Extract to read:
□ □ □ □ □ □ □

Put a different way, P(A|A)=1 (or perhaps I should call it S(A|A)=1) is just equivalent to yet another one of those logical tautologies, A-->A. Which again seems pretty hard to live without. (I’d like to see someone prove NCC to me without binding me to accept NCC!)
(Waking up.) Sure, if I thought I had evidence (how) of P&~P, that would be pretty good reason to believe a paraconsistent logic was true (except what does true mean in this context? not just about logics, but about paraconsistent ones!!)
But if that ever happened, if we went there, the rules for being rational would be so radically changed that there wouldn’t necessarily be good reason to believe that one has to update one’s probabilities in that way. (Perhaps one could say the probability of the law of non-contradiction being true is both 1 and 0? Who knows?)
I think the problem with taking a high probability that logic is paraconsistent is that all other beliefs stop working. I don’t know how to think in a paraconsistent logic. And I doubt anyone else does either. (Can you get Bayes Rule out of a paraconsistent logic? I doubt it. I mean, maybe… who knows?)
Wait a second, conditional probabilities aren’t probabilities? Huhhh? Isn’t Bayesianism all conditional probabilities?
Hah, I’ll let Decartes go (or condition him on a workable concept of existence—but that’s more of a spitball than the hardball I was going for).
But in answer to your non-contradiction question… I think I’d be epistemically entitled to just sneer and walk away. For one reason, again, if we’re in any conventional (i.e. not paraconsistent) logic, admitting any contradiction entails that I can prove any proposition to be true. And, giggle giggle, that includes the proposition “the law of non-contradiction is true.” (Isn’t logic a beautiful thing?) So if this mathematician thinks s/he can argue me into accepting the negation of the law of non-contradiction, and takes the further step of asserting any statement whatsoever to which it purportedly applies (i.e. some P, for which P&~P, such as the whiteness of snow), then lo and behold, I get the law of non-contradiction right back.
I suppose if we wanted to split hairs, we could say that one can deny the law of non-contradiction without further asserting an actual statement to which that denial applies—i.e. ~(~(P&~P)) doesn’t have to entail the existence of a statement P which is both true and false ((∃p)Np, where N stands for “is true and not true?” Abusing notation? Never!) But then what would be the point of denying the law?

□ □ □ □ □ □ □

Data to examine:

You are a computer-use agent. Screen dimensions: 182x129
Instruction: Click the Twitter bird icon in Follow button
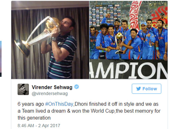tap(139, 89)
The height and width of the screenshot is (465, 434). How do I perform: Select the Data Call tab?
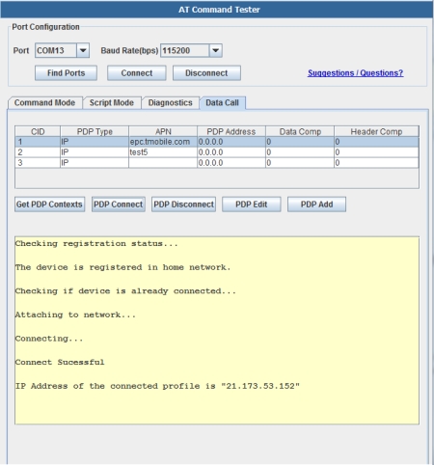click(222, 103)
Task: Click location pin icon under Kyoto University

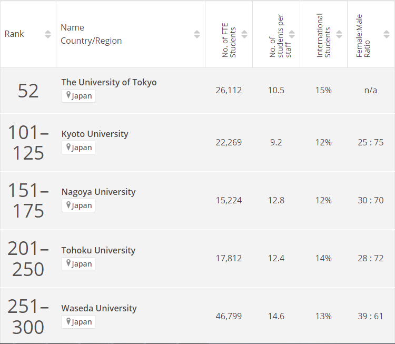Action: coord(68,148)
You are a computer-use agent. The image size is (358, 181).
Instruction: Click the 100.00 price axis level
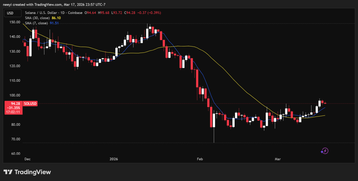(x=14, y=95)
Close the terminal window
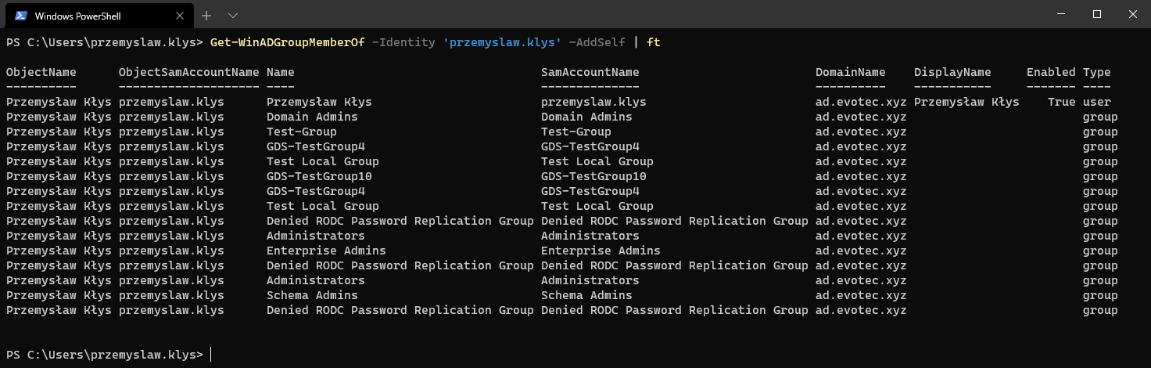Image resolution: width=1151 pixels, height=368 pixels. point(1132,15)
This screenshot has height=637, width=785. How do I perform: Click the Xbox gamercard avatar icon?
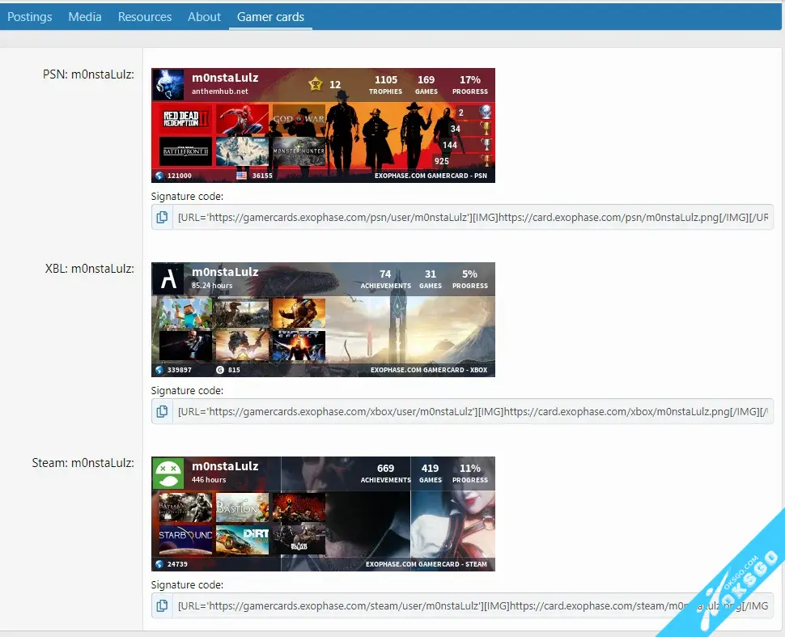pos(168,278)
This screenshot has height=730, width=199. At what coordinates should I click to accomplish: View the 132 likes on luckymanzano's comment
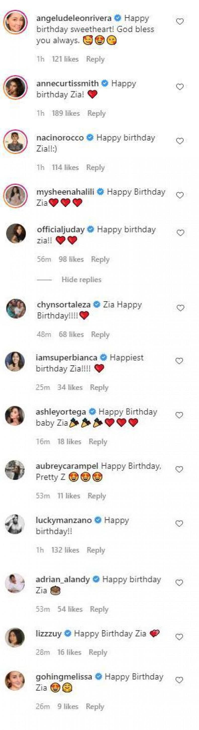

□ □ □ □ □ □ □

Required work:
A – Answer these questions about the discussion of the law of non-contradiction:
(i) Which logical tautology is P(A|A)=1 said to be equivalent to?
(ii) What does the writer give as the problem with taking a high probability that logic is paraconsistent?
(iii) In a conventional logic, what does admitting any contradiction allow the writer to prove?
B – Extend the discussion of the law of non-contradiction, starting after its final sentence.

Exercise results:
A –
(i) A-->A.
(ii) All other beliefs stop working.
(iii) Any proposition at all, including "the law of non-contradiction is true."

B –
(That being said, what I’d actually do is stop long enough to listen to the argument—but I don’t think that commits me to changing my zero probability. I’d listen to the argument solely in order to refute it.)
As for the very tiny credence in the negation of the law of non-contradiction (let’s just call it NNC), I wonder what the point would be, if it wouldn’t have any effect on any reasoning process EXCEPT that it would create weird glitches that you’d have to discard? It’s as if you deliberately loosened one of the spark plugs in your engine.
Also (and sorry for the rapid-fire commenting), do you accept that we can have conditional probabilities of one? For example, P(A|A)=1? And, for that matter, P(B|(A-->B, A))=1? If so, I believe I can force you to accept at least probabilities of 1 in sound deductive arguments. And perhaps (I’ll have to think about it some more) in the logical laws that get you to the sound deductive arguments. I’m just trying to get the camel’s nose in the tent here...
I confess, the money pump thing sometimes strikes me as … well… contrived. Yes, in theory, if one’s preferences violate various rules of rationality (acyclicity being the easiest), one could conceivably be money-pumped. But, uh, it never actually happens in the real world. Our preferences, once they violate idealized axioms, lead to messes in highly unrealistic situations. Big deal.